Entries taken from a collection
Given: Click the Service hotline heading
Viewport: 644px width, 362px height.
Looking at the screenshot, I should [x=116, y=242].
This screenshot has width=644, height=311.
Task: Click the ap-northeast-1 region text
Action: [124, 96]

**What you are asked to do**
The records above should be restated exactly, line for line.

**Final answer**
Given: Click the Service hotline heading
Viewport: 644px width, 362px height.
Looking at the screenshot, I should [x=116, y=242].
This screenshot has width=644, height=311.
Task: Click the ap-northeast-1 region text
Action: [124, 96]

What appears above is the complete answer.